That’s for the definition of our RNN-LSTM network. Now we merely load some sequential data, in this case, a research paper of mine and try to predict the next word of each given the word. We export the preprocessed text data and store it as a plain text file.

def read_text_file():
    #Open textfile and return a separated input and output variable(series of words)
    with open("main.txt", "r") as text_file:
        data = text_file.read()
    text = list(data)
    outputSize = len(text)
    data = list(set(text))
    uniqueWords, dataSize = len(data), len(data) 
    returnData = np.zeros((uniqueWords, dataSize))
    for i in range(0, dataSize):
        returnData[i][i] = 1
    returnData = np.append(returnData, np.atleast_2d(data), axis=0)
    output = np.zeros((uniqueWords, outputSize))
    for i in range(0, outputSize):
        index = np.where(np.asarray(data) == text[i])
        output[:,i] = returnData[0:-1,index[0]].astype(float).ravel()  
    return returnData, uniqueWords, output, outputSize, data

#Write the predicted output (series of words) to disk
def export_to_textfile(output, data):
    finalOutput = np.zeros_like(output)
    prob = np.zeros_like(output[0])
    outputText = ""
    print(len(data))
    print(output.shape[0])
    for i in range(0, output.shape[0]):
        for j in range(0, output.shape[1]):
            prob[j] = output[i][j] / np.sum(output[i])
        outputText += np.random.choice(data, p=prob)    
    with open("output.txt", "w") as text_file:
        text_file.write(outputText)
    return

Finally, we can put all pieces together, read the text file from disk, train our model and take a look at the predicted output.  For a given error threshold our model performs a forward propagation step and predicts an output sample.

print("Initialize Hyperparameters")
iterations = 10000
learningRate = 0.001
print("Reading Inputa/Output data from disk")
returnData, numCategories, expectedOutput, outputSize, data = read_text_file()
print("Reading from disk done.
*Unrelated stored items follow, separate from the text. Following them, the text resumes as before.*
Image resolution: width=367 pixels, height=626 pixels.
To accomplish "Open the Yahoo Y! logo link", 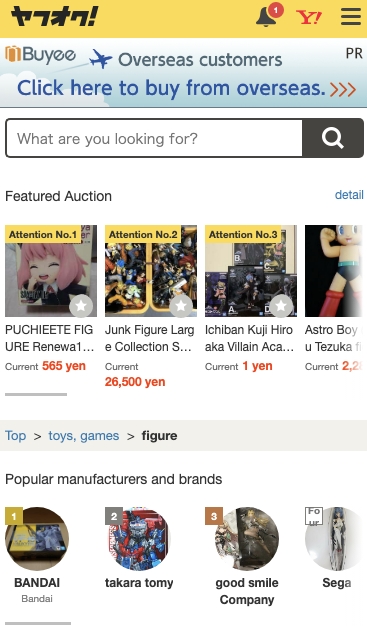I will (309, 17).
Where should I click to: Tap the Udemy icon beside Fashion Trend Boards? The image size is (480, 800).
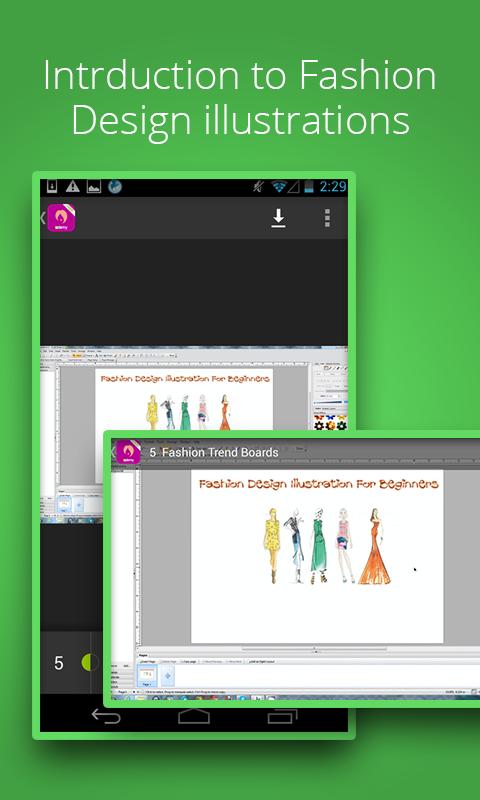point(128,452)
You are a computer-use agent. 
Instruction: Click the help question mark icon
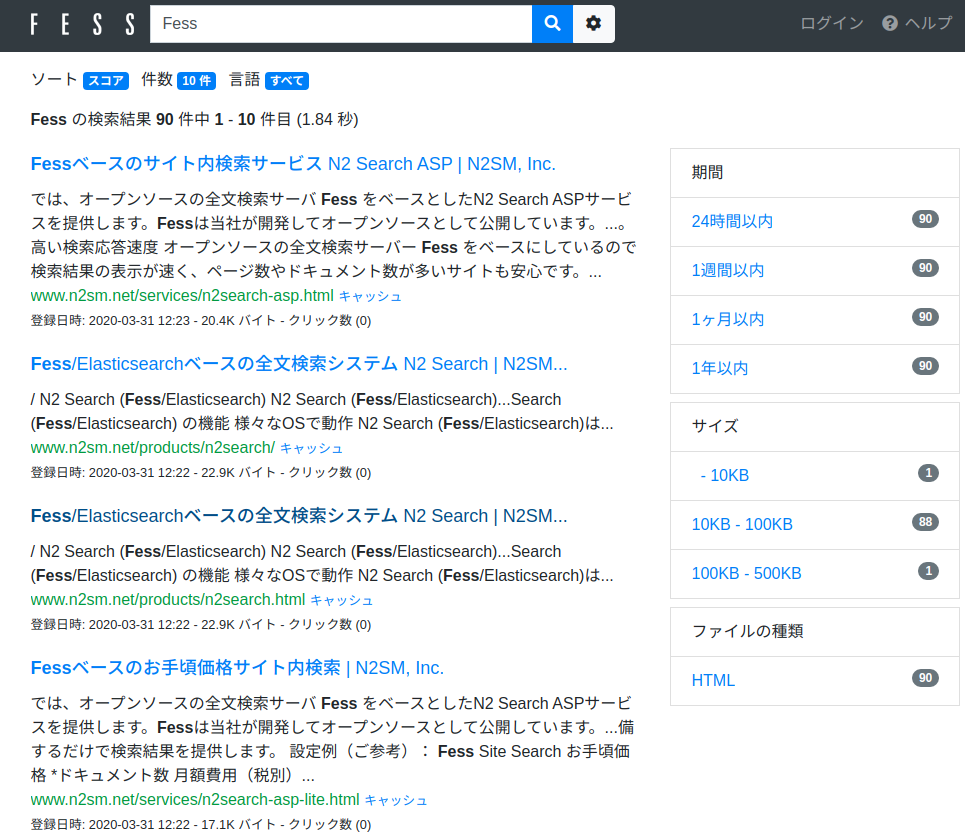(890, 24)
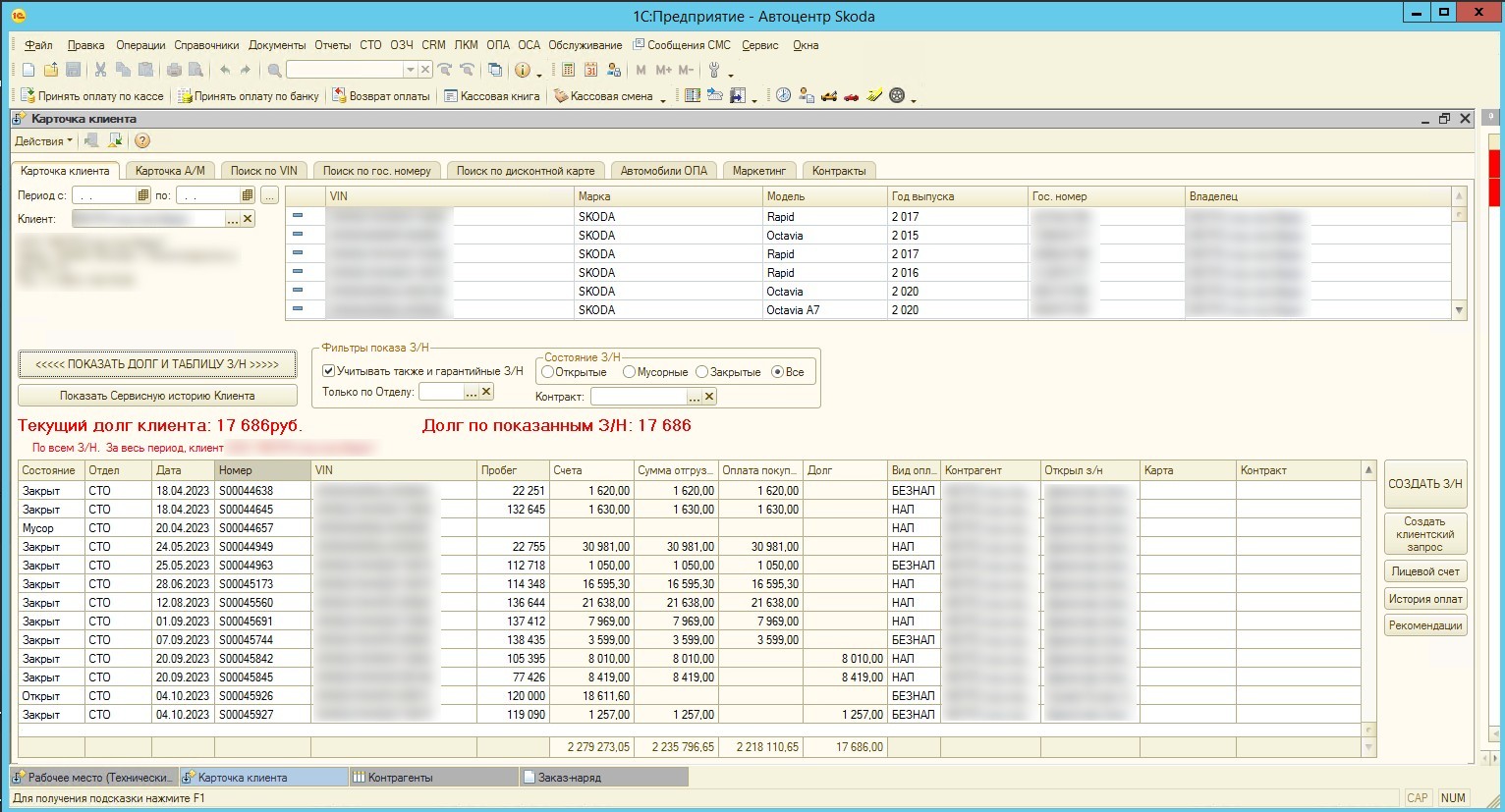Viewport: 1505px width, 812px height.
Task: Click 'Показать Сервисную историю Клиента' button
Action: [157, 396]
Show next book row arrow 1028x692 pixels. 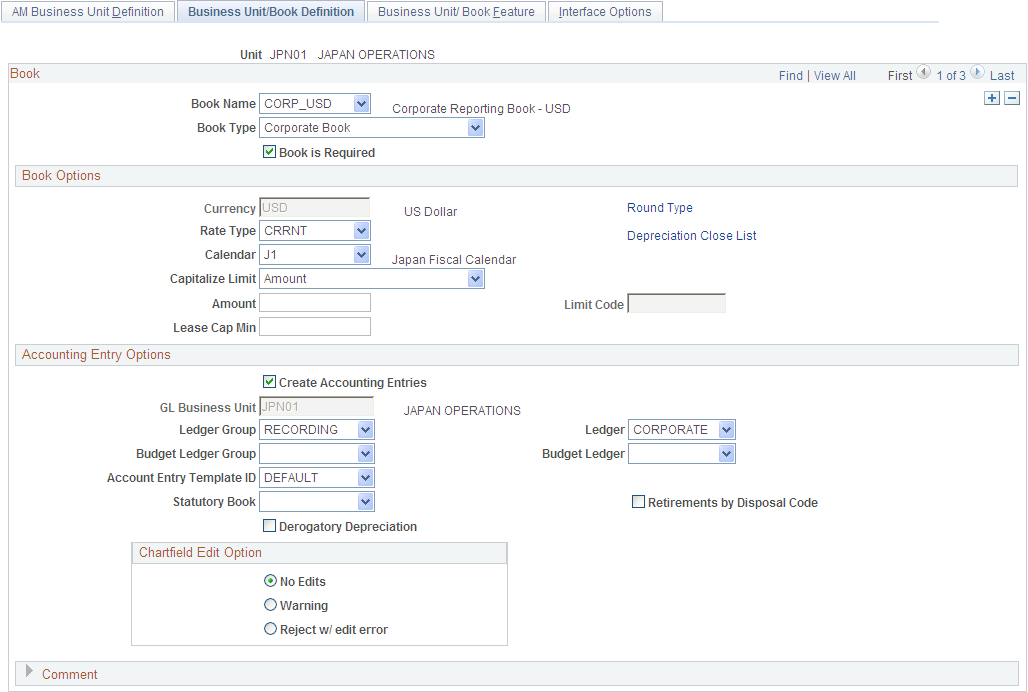pyautogui.click(x=977, y=72)
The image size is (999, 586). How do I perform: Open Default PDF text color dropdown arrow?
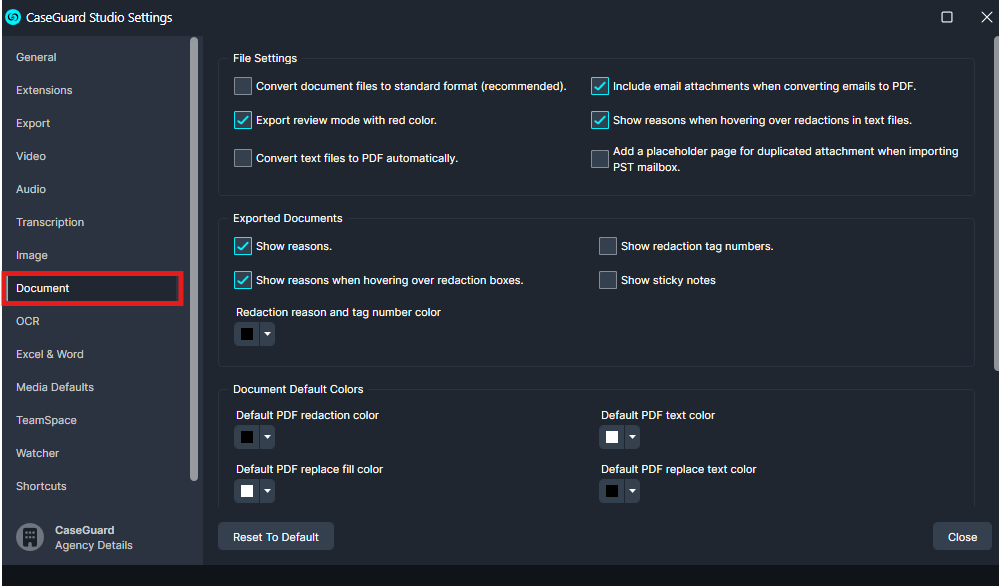(x=632, y=437)
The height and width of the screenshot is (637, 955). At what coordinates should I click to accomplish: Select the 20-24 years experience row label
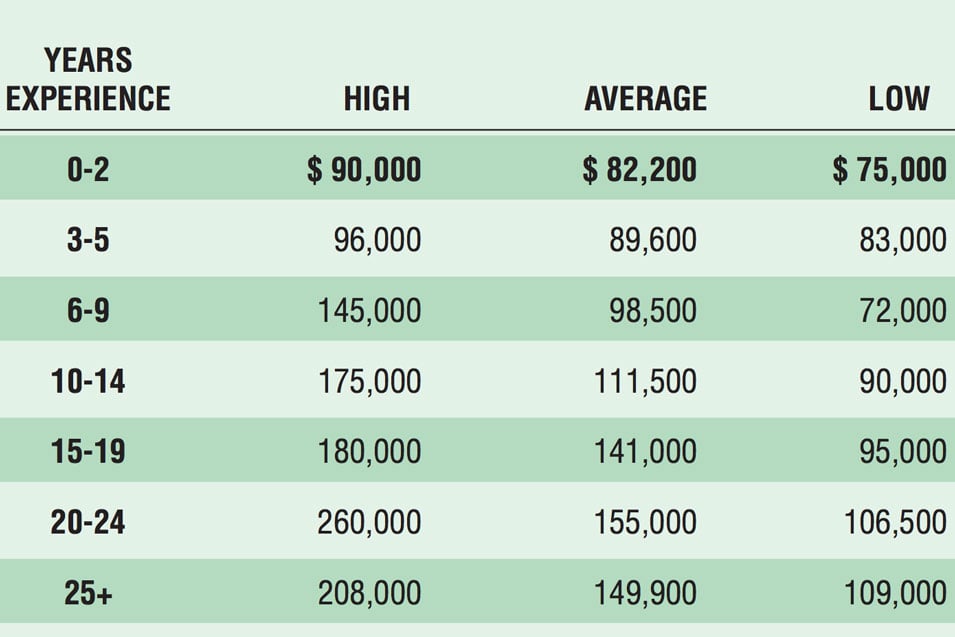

Proceeding with training.")
#Initialize the RNN using our hyperparameters and data
RNN = RecurrentNeuralNetwork(numCategories, numCategories, outputSize, expectedOutput, learningRate)

#training time!
for i in range(1, iterations):
    #Predict the next word of each word
    RNN.forwardProp()
    #update all our weights using our error
    error = RNN.backProp()
    #For a given error threshold
    print("Reporting error on iteration ", i, ": ", error)
    if error > -10 and error < 10 or i % 10 == 0:
        #We provide a seed word
        seed = np.zeros_like(RNN.x)
        maxI = np.argmax(np.random.random(RNN.x.shape))
        seed[maxI] = 1
        RNN.x = seed  
        #and predict the upcoming one
        output = RNN.sample()
        print(output)    
        #finally, we store it to disk
        export_to_textfile(output, data)
        print("Done Writing")
print("Train/Prediction routine complete.")

The lines of code that I produced in this post are far from what I expected in the first place. Nevertheless, building fundamental models like the RNN-LSTM helps to clarify it’s idea and functionality which is easily overlooked.